■ **Directives**:
**a)** In the text on National Park Service architecture, what did Davidson design for the Yakima Park (Sunrise) area in 1930?
**b)** Continue the text on National Park Service architecture from the point where it stops.

■ **Selected text**:

——————

Back at Mount Rainier in 1930 landscape architect Davidson designed log blockhouses and a stockade for the Yakima Park (Sunrise) area. Davidson wanted to emphasize the historic use of the sub-alpine meadow as an Indian summer rendez-vous point, so he sought a cultural theme for the area's development. Finding no suitable permanent structure from local Indian architectural traditions, he turned to a nostalgic, frontier theme in his blockhouses and stockade. Colter and Nusbaum had successfully used cultural themes in their structures at Grand Canyon and Mesa Verde; harmonizing a development with its cultural setting, Davidson theorized, was another way of having a structure belong in its environment.

The strides in park architecture were enormous from the turn-of-the-century through the 'twenties. Concessioners had money to hire creative architects and give them large budgets to design image through the device of architecture. They could experiment with applied decoration, vast interior spaces, and architectural fantasies—and they did. The tiny budgets allotted for park service buildings only reinforced the new tendency park service architects and landscape architects already had—to look toward nature. These special natural areas each needed special architecture which would maintain the areas' uniqueness. They needed buildings that harmonized with their natural settings so well that they seemed to grow out of them. As one park service landscape architect of the period pointed out, none of the staff had any background in this type of design. They had been taught to build structures which stood out in the landscape but under the direction of Tom Vint the architects and landscape architects re-learned their approaches to architecture and instead designed buildings that belonged in their environments. This simpler architecture, too, projected image—the image of an agency with roots in the preservation of America's natural heritage.

The Depression: Work-Relief Programs and the National Park Service. In 1933 the National Park Service was designated to supervise the development in state, county, and metropolitan recreation areas under the Emergency Conservation Work Act. Taking on this new responsibility in addition to the agency's own commitment to development meant expanding the staff to design and supervise construction of these new facilities.

——————

■ **Supplied records**:
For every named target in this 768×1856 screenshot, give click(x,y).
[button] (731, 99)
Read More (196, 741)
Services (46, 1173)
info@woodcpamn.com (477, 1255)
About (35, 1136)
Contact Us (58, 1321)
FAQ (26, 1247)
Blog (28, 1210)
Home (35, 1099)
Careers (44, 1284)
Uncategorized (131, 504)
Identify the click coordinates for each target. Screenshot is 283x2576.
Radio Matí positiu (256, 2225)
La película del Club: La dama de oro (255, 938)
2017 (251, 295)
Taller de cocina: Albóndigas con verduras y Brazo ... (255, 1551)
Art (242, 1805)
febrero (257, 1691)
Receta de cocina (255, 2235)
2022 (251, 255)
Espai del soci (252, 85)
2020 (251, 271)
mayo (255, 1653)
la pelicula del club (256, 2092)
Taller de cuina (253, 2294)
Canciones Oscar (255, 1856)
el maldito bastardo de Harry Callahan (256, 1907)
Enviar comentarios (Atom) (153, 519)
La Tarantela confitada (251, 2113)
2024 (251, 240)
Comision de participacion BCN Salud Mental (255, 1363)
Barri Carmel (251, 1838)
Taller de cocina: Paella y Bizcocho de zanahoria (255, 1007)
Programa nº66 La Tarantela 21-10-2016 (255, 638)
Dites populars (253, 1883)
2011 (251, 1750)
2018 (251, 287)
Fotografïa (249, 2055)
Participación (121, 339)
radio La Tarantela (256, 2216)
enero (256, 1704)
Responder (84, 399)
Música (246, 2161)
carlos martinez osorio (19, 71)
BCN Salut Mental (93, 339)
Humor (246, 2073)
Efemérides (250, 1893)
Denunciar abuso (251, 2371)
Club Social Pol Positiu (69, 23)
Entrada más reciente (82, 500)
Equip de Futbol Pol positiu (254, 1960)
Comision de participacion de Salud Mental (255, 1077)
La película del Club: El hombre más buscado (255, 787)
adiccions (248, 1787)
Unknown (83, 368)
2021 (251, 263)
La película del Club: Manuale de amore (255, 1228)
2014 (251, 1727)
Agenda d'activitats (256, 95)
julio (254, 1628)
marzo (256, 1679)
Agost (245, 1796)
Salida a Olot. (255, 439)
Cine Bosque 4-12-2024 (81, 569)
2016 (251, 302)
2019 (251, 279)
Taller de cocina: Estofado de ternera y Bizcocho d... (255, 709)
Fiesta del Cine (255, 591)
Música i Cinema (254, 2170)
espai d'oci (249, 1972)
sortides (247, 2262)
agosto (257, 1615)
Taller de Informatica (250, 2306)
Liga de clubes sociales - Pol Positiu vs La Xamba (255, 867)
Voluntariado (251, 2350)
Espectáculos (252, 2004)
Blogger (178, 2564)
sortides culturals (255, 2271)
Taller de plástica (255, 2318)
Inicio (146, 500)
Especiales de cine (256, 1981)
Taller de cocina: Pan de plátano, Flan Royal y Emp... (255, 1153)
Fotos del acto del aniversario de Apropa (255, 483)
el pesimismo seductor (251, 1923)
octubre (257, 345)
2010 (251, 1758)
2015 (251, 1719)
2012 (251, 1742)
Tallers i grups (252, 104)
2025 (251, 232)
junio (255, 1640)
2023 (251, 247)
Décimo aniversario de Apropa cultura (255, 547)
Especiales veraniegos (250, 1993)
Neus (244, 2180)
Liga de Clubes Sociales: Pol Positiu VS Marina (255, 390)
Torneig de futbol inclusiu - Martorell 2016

——————

■ **Answers by task**:
**a)** Log blockhouses and a stockade.

**b)**
The design ethic for park architecture was so well-developed by 1935 and the need for examples to follow so pressing that the National Park Service published Park and Recreation Structures. This single volume, followed in 1938 with a three-volume version entitled Park Structures and Facilities, served as a training tool for new architects and landscape architects designing developments in parks. Complete with photographs and plans of successful buildings, the book summarized the basic philosophy of architecture and design appropriate to park lands. Often referred to as the "Rustic Style," even though not all of the structures built could be classified under one "style" category, this type of park architecture followed certain precepts. As described by its practitioners:

Successfully handled, [rustic] is a style which, through the use of native materials in proper scale, and through the avoidance of rigid, straight lines, and oversophistication, gives the feeling of having been executed by pioneer craftsmen with limited hand tools. It thus achieves sympathy with natural surroundings and with the past.

Bandelier National Monument had its entire development designed following this philosophy. Beginning in 1933 architect Lyle Bennett and landscape architect Charles Richey designed the administrative, maintenance, residential, and tourist facilities based on the layout and architectural style of a small New Mexican pueblo. The simple stone structures, built by the Civilian Conservation Corps, formed a cohesive village fabric around a plaza. The architects and landscape architects out of Vint's Branch of Plans and Design repeated southwestern cultural themes in the Region III Headquarters Building in Santa Fe (1937), the Tumacacori Museum (1937) at Tumacacori National Monument in southern Arizona, and the Painted Desert Inn (1937) at Petrified Forest.

In Yellowstone the architects chose logs as the material for the Northeast Entrance Station (1935). This handsome building, with its highly expressive use of logs, served as the definite entrance to the park that would help the visitor realize that he was entering a special place. The entrance station, like so many others of its kind, subconsciously reinforced the visitor's sense of the western frontier and the wilderness he was about to enter.

Oregon Caves Chateau
Oregon Caves Chateau,
Oregon Caves National Monument

One remarkable development of this period was at Oregon Caves National Monument. The main Chateau (1934), built across a small gorge and with a stream running through its lower floors, was constructed by the monument's concessioner, while the surrounding site design was designed by park service landscape architects and executed by the Civilian Conservation Corps. All followed the design philosophy laid out by Vint and his staff.

While construction in national parks in the 1930s stressed the precepts set forth in Park and Recreation Structures, urban areas used the boon of federal monies for different pursuits more appropriate for urban environments. The city of San Francisco used Works Progress Administration funding to construct Aquatic Park near Fishermen's Wharf. The Streamlined-Moderne style development featured a bathhouse, concessions stands, municipal pier, and other facilities all possessing the smooth, arced lines of the style. Even the landscape's crescent shape fit with the style.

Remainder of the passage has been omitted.